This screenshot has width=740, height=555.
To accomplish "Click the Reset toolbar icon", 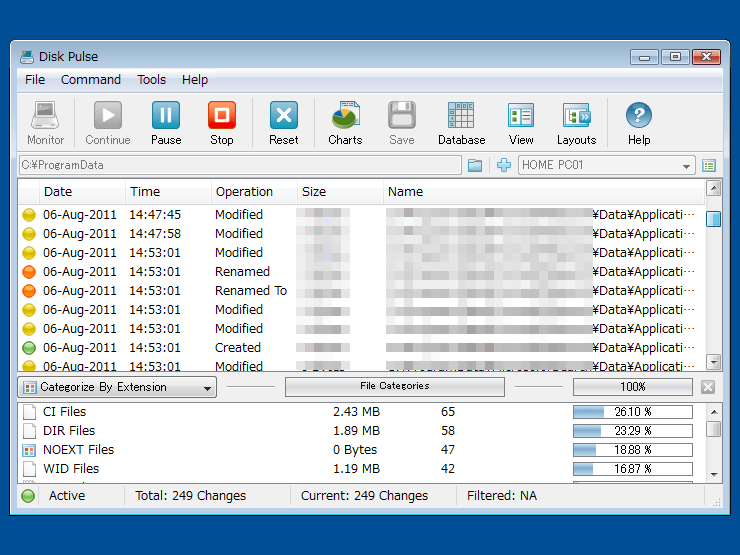I will coord(284,117).
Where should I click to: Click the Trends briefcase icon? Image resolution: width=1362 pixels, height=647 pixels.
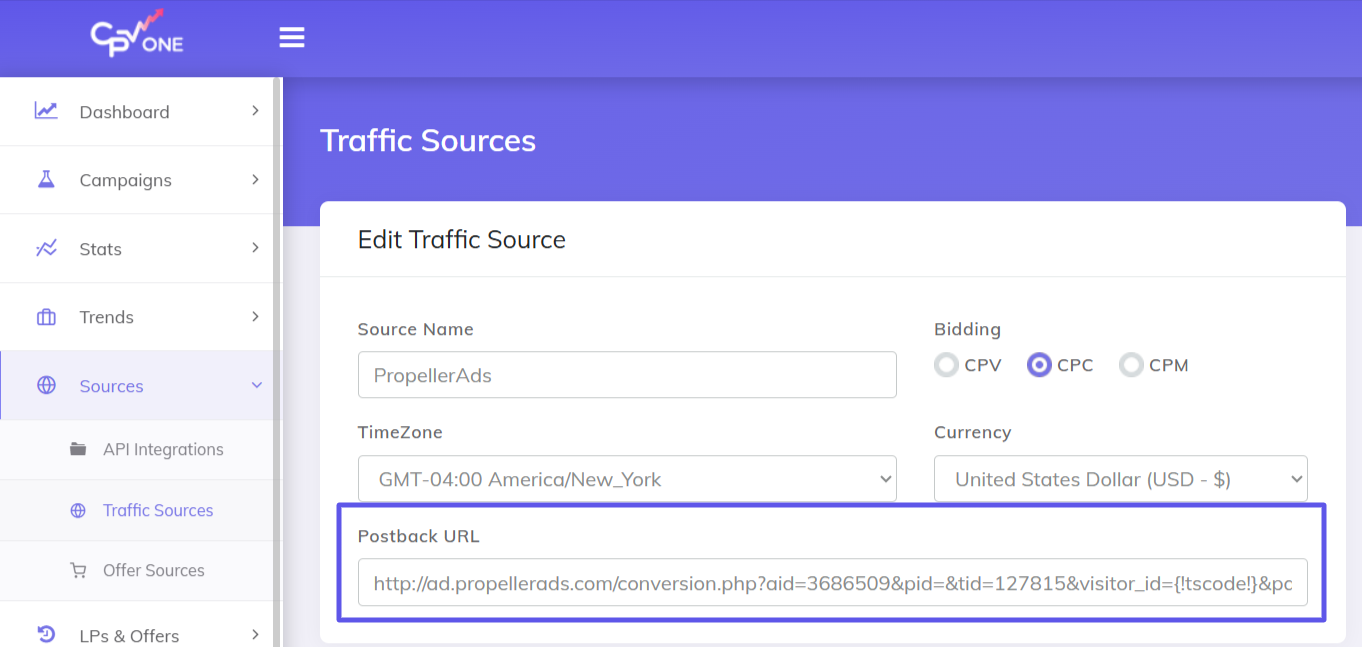[46, 317]
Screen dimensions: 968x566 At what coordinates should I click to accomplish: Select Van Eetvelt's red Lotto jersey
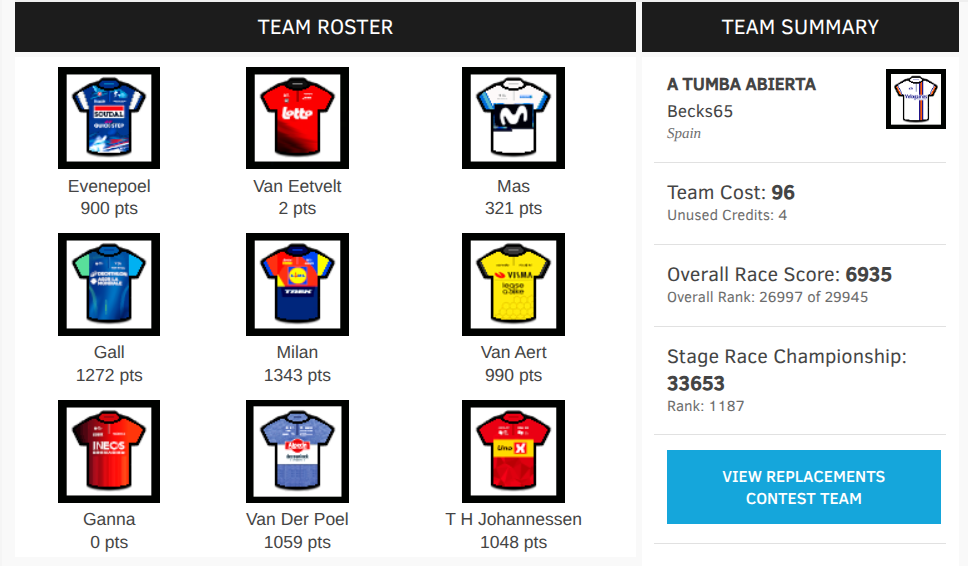[x=297, y=118]
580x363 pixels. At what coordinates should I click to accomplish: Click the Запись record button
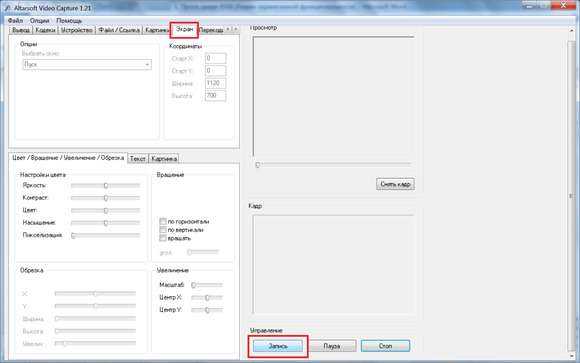click(277, 346)
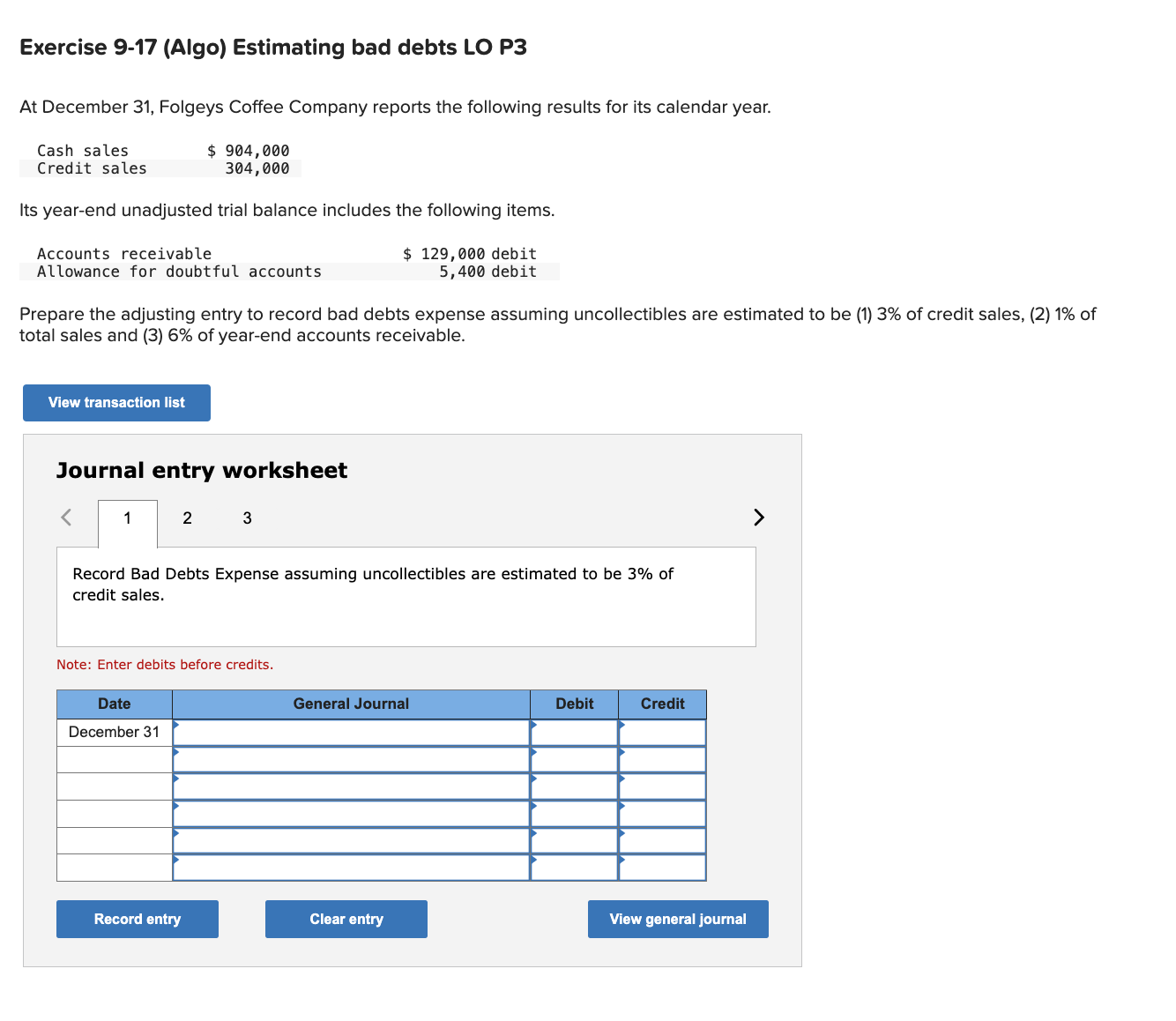The image size is (1176, 1021).
Task: Click the Record entry button
Action: [x=137, y=919]
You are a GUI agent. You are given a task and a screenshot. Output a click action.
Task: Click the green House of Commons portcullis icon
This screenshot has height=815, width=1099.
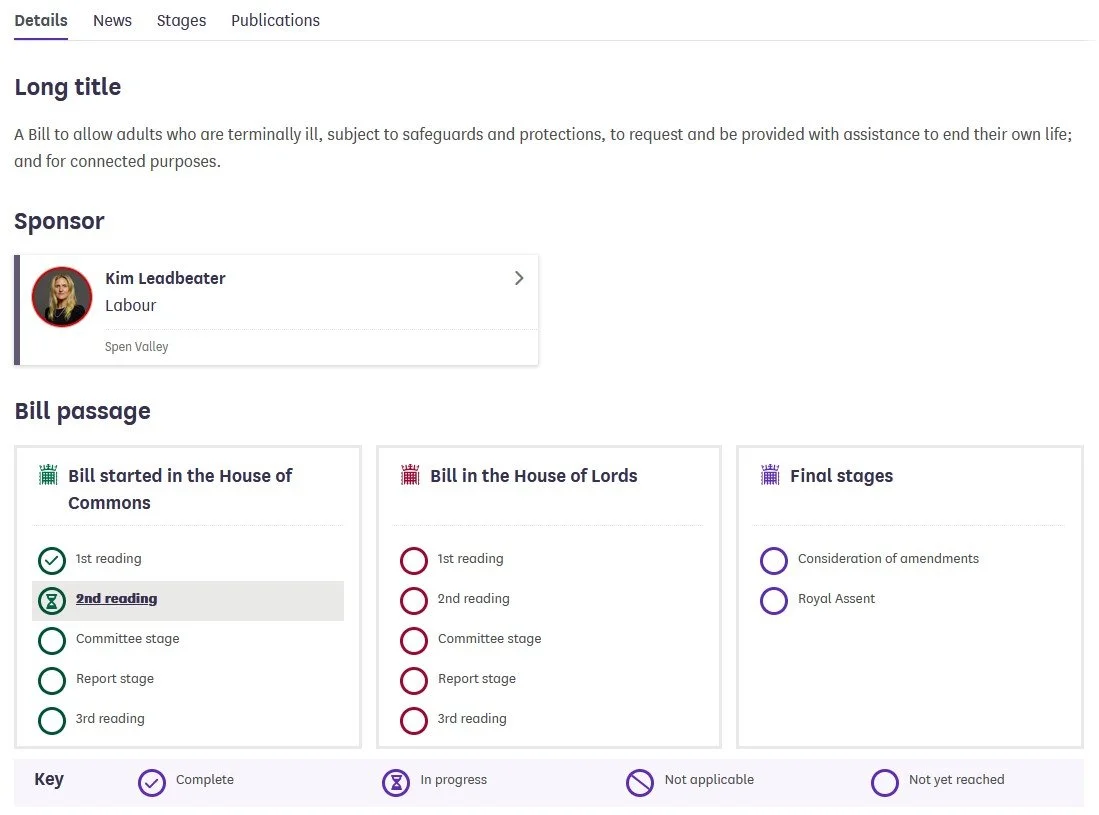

☆ ☆ ☆ ☆ ☆ ☆ ☆

• _YOUR TASK_
Reproduce word for word the lines running from the line with "Screen dimensions: 968x566" through the end of the data, both included, and nothing else; leave out the pictures.

• _RESPONSE TO THIS EXERCISE_
Screen dimensions: 968x566 At what coordinates should I click to accomplish: Select Van Eetvelt's red Lotto jersey
[x=297, y=118]
580x363 pixels. At what coordinates should I click to accomplish: Click the Запись record button
click(277, 346)
The image size is (1176, 1021).
Task: Click the Record entry button
Action: [x=137, y=919]
You are a GUI agent. You are given a task and a screenshot. Output a click action.
Task: Click the green House of Commons portcullis icon
This screenshot has height=815, width=1099.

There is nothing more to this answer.